Weiterlesen: Maeder Strafvollzug
© ProLitteris, Joachim Nelles
Joachim Nelles und Andreas Fuhrer
Drogen im Strafvollzug. Problematik und Ansätze für einen risikoärmeren Umgang
Einführung
In nur dreißig Jahren, zwischen 1965 und 1994, stieg in der Schweiz die jährliche Zahl der Verurteilungen nach dem Betäubungsmittelgesetz von anfänglich 9 auf 9055 Fälle, darunter 2999 unbedingte Freiheitsstrafen (Estermann 1997). In deutschen Gefängnissen sitzt rund ein Viertel der Gefangenen wegen Verstößen gegen das Drogengesetz ein (Quensel 1997). Diese beiden Beispiele spiegeln die sich seit den 60er Jahren abzeichnende internationale Tendenz, mehr und mehr Personen wegen Drogendelikten oder Beschaffungskriminalität zu verurteilen – eine Entwicklung, die einerseits auf die zunehmende Verbreitung illegaler Drogen zurückzuführen ist, andererseits aber auch als Folge der drogenpolitischen Repressionsstrategie gewertet werden muss (ausführlich für die Schweiz: Estermann et al. 1996).

◆ ABSCHNITT DES DATENSATZES ◆

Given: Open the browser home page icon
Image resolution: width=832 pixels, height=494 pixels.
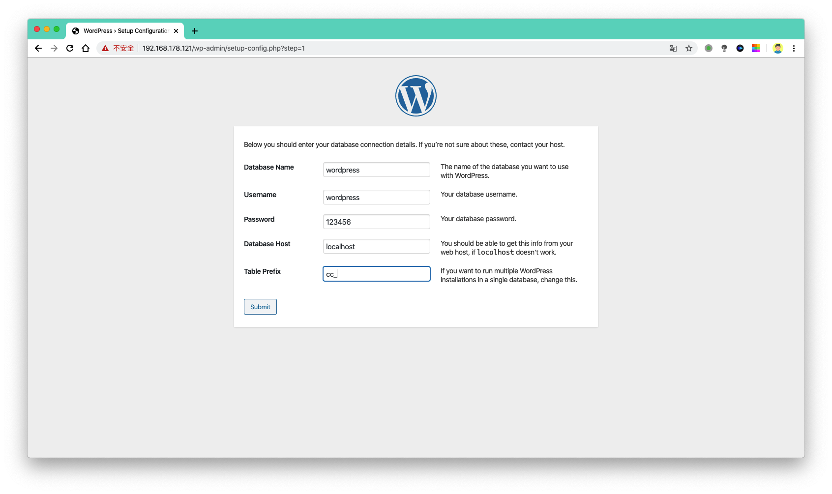Looking at the screenshot, I should tap(86, 48).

◆ ZIEL DER ÜBUNG ◆
Welcher Anteil der Gefangenen in deutschen Gefängnissen sitzt laut dem Textauszug wegen Verstößen gegen das Drogengesetz ein?

◆ ERGEBNIS DER AUFGABE ◆
Rund ein Viertel der Gefangenen sitzt wegen Verstößen gegen das Drogengesetz ein.